THE PROBLEM: Once you reach the end of the data, transcribe all of it exactly.

============

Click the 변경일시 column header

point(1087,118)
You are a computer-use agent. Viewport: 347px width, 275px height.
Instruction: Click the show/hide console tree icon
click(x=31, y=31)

============

RESULT FOR THIS TASK:
Click the 변경일시 column header

point(1087,118)
You are a computer-use agent. Viewport: 347px width, 275px height.
Instruction: Click the show/hide console tree icon
click(x=31, y=31)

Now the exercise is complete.